### [TEXTO APRESENTADO]
--------------------------------

A punção lombar é um procedimento médico de grande importância na emergência. Possui utilidade diagnóstica e terapêutica. A primeira punção lombar foi realizada por Quincke, em 1891. A segurança e a simplicidade da técnica ampliaram seu uso na prática clínica.
Indicações
As indicações de punção lombar podem ser divididas em diagnósticas e terapêuticas.
1. Indicações Diagnósticas
Na suspeita de:
• Hemorragia subaracnóidea em paciente com tomografia computadorizada (TC) de crânio sem evidência de sangramento;
• Carcinomatose meníngea;
• Síndrome de Guillain-Barré;
• Esclerose múltipla;
• Síndromes paraneoplásicas;
• Vasculite de sistema nervoso central;
Vale ressaltar que a principal indicação para realização de punção lombar é a suspeita de meningite. Nesses casos, é incomum que seja necessária a realização de tomografia antes da punção lombar, uma vez que o atraso na punção lombar para realizar tomografia está associado a maior mortalidade.
As principais indicações de tomografia, antes da punção lombar, na suspeita de meningite são:
• Pacientes imunossuprimidos (ex.: HIV, pacientes transplantados…);
• História de lesão de sistema nervoso central (ex.: tumor, acidente vascular encefálico ou abscesso);
• Crises convulsivas de início recente;
• Papiledema;
• Rebaixamento do sensório;
• Déficit neurológico focal.
2. Indicações Terapêuticas
• Anestesia para procedimentos;
• Administração intratecal de antibióticos ou quimioterápicos;
• Alívio de pressão intracraniana (ex.: neurocriptococose);
Contraindicações
Não existem contraindicações absolutas à realização da punção lombar. As principais situações em que a punção lombar deve ser evitada são:
• Lesão expansiva intracraniana com efeito de massa;
• Suspeita de elevação de pressão intracraniana (rebaixamento do sensório e papiledema);
• Plaquetopenia (contagem menor que 50.000 a 80.000/mm3), discrasia sanguínea ou uso de anticoagulantes;
• Infecção no sítio de punção;
Técnica da punção lombar
1. Referências anatômicas e posicionamento do paciente
A punção lombar pode ser realizada com o paciente sentado, em decúbito ventral ou decúbito lateral. Geralmente, o procedimento é realizado em decúbito lateral, para permitir uma medida mais acurada da pressão de abertura.

--------------------------------

### [INSTRUÇÕES DA TAREFA]
Enumere as principais indicações de tomografia antes da punção lombar na suspeita de meningite, conforme o texto sobre punção lombar. Os registros que se seguem constituem material à parte, independente do texto.

### [Dados de localização em capturas de tela]
--------------------------------

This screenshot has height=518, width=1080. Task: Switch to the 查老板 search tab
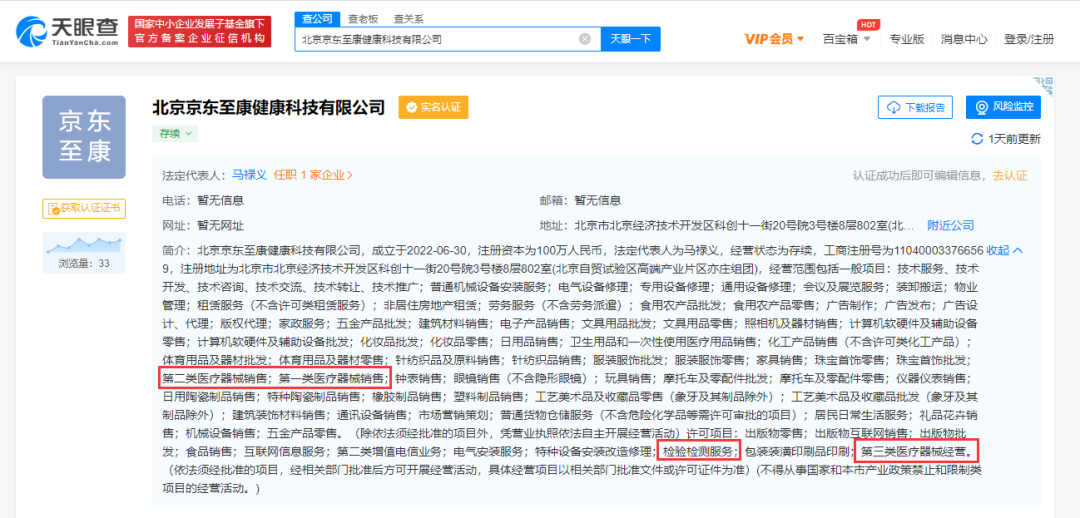click(x=363, y=18)
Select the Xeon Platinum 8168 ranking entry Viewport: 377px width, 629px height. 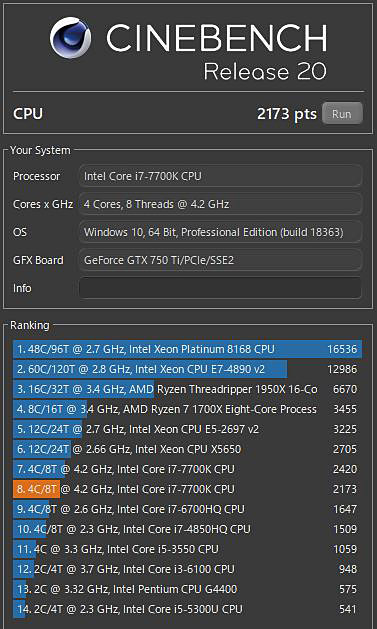187,349
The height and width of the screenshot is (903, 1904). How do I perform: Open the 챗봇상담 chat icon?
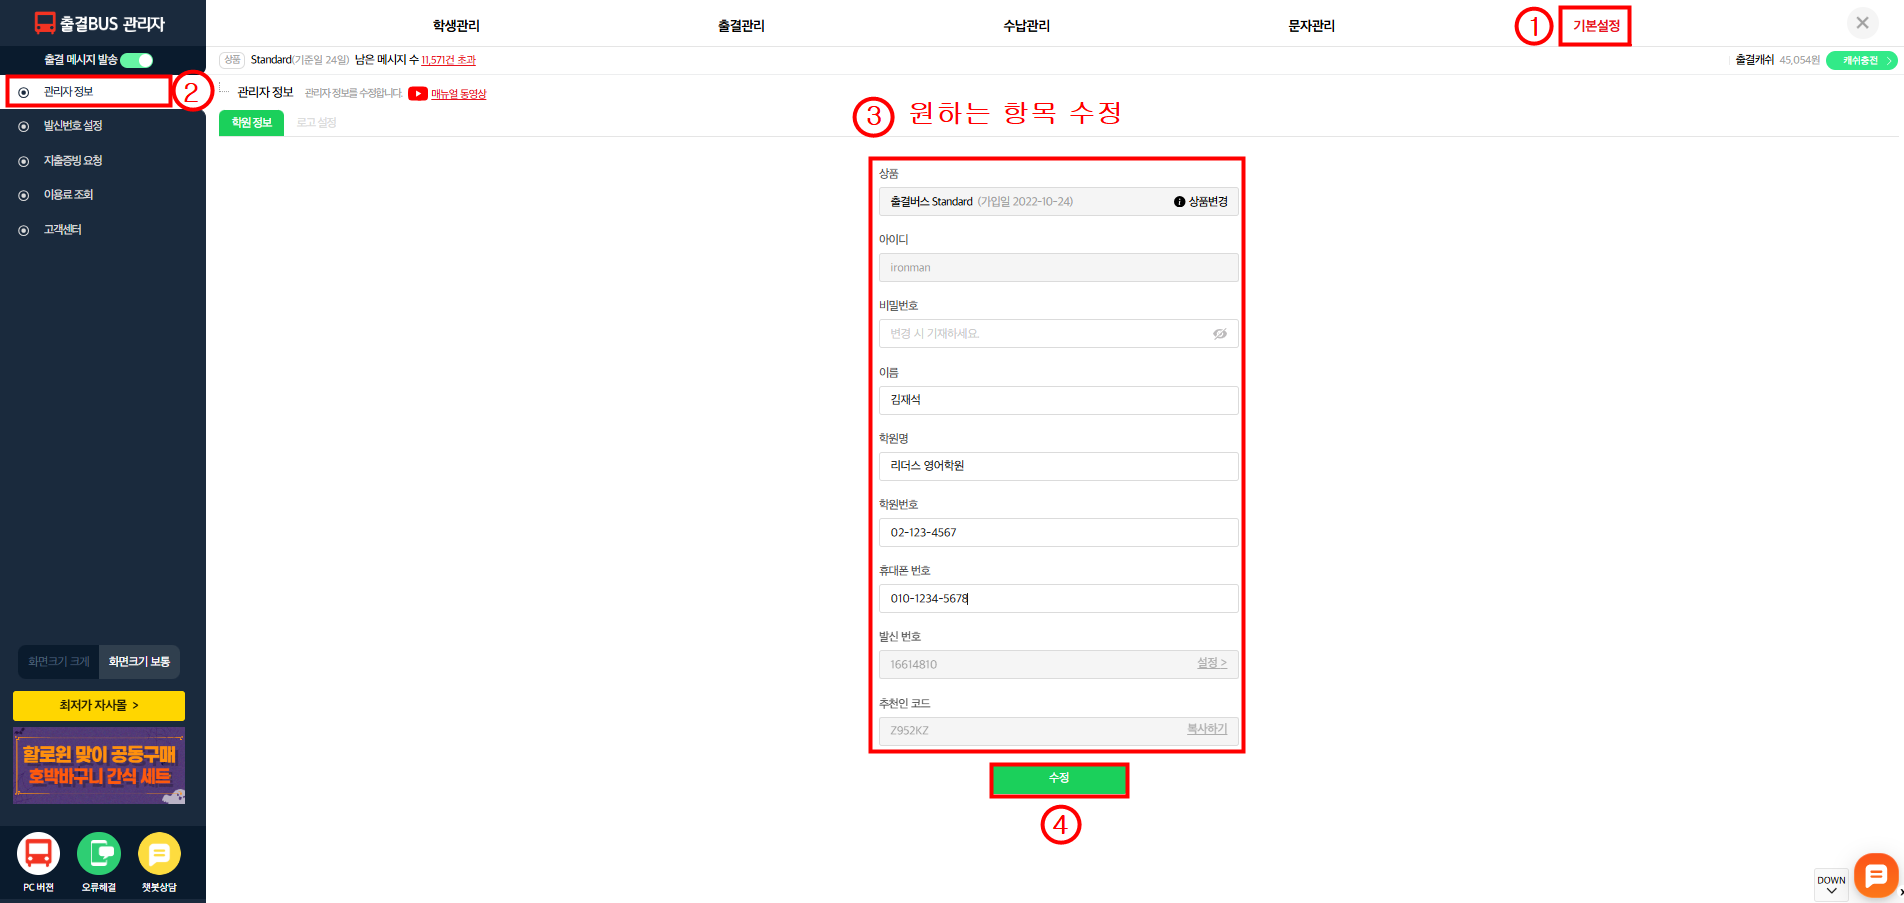tap(159, 854)
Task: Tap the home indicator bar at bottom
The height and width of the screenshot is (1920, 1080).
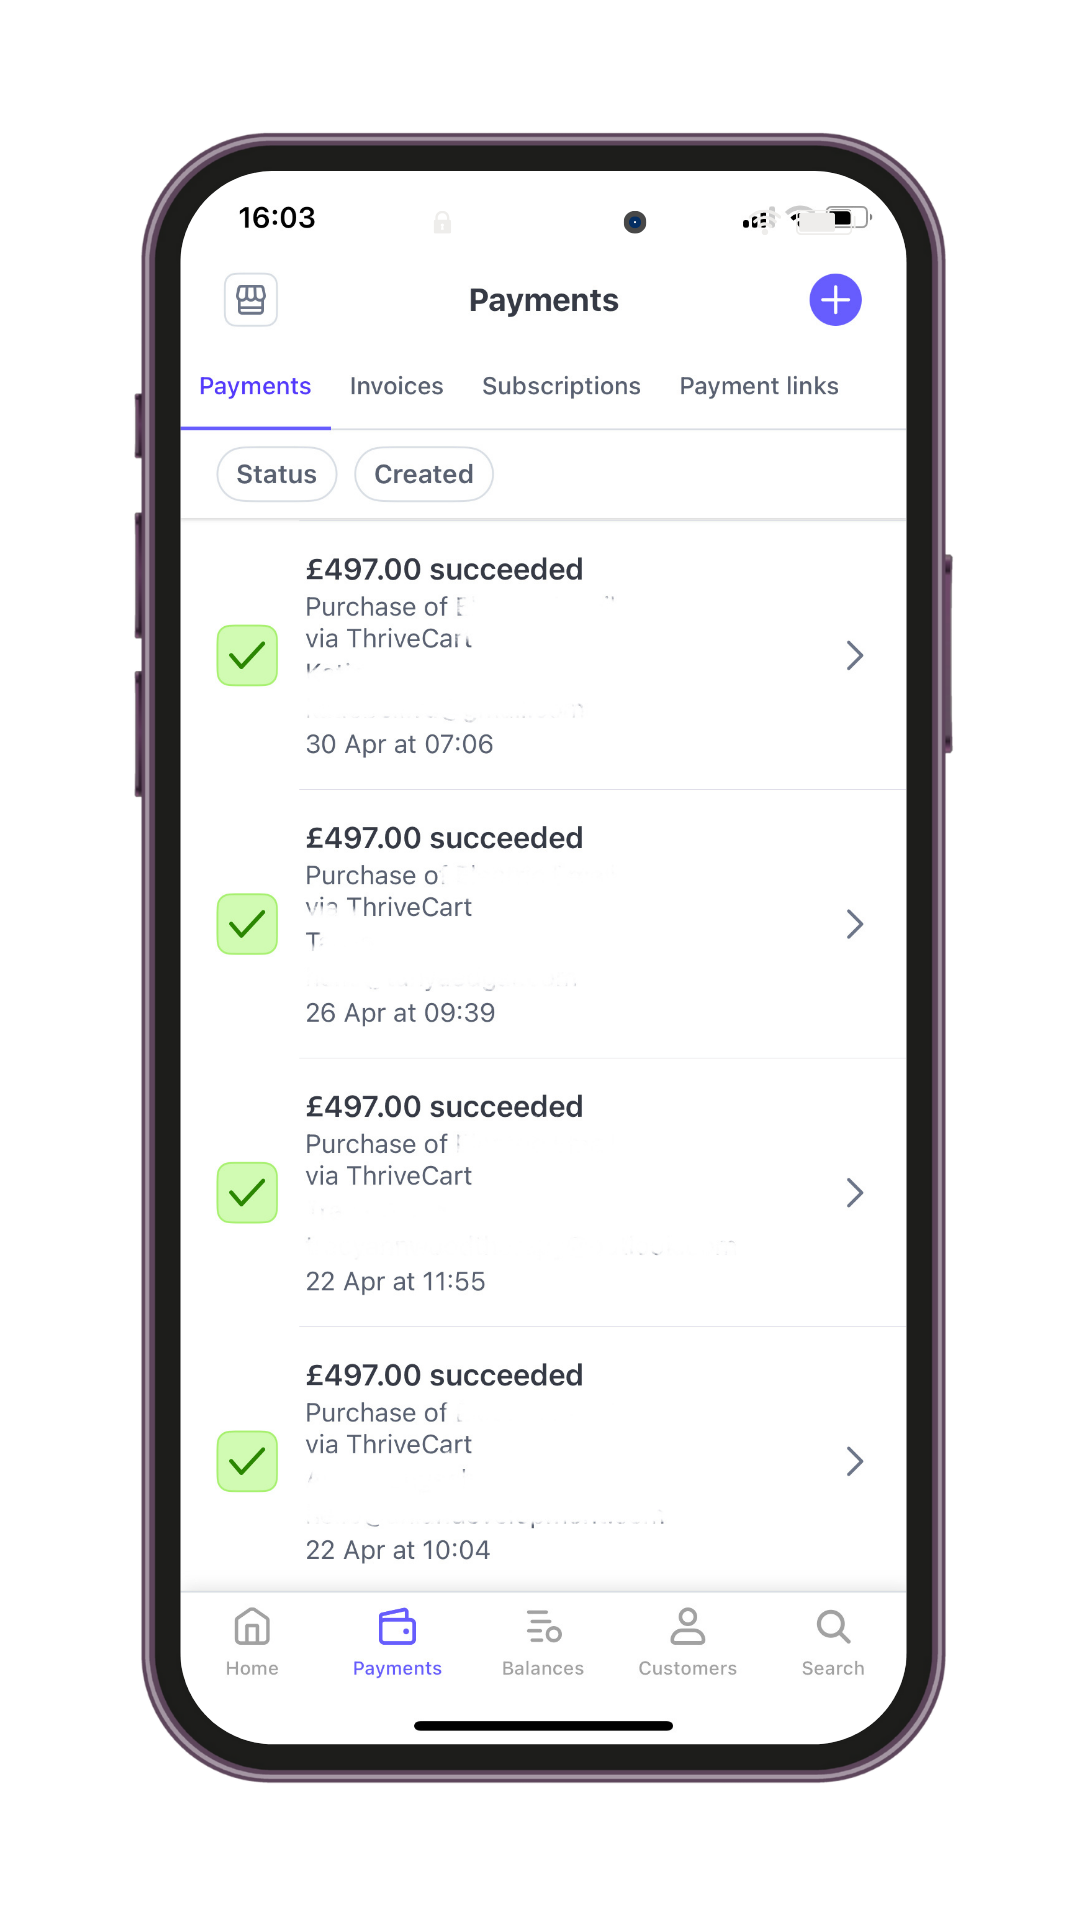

--------------------------------

### [RESOLUÇÃO DO EXERCÍCIO]
• Pacientes imunossuprimidos (ex.: HIV, pacientes transplantados)
• História de lesão de sistema nervoso central (ex.: tumor, acidente vascular encefálico ou abscesso)
• Crises convulsivas de início recente
• Papiledema
• Rebaixamento do sensório
• Déficit neurológico focal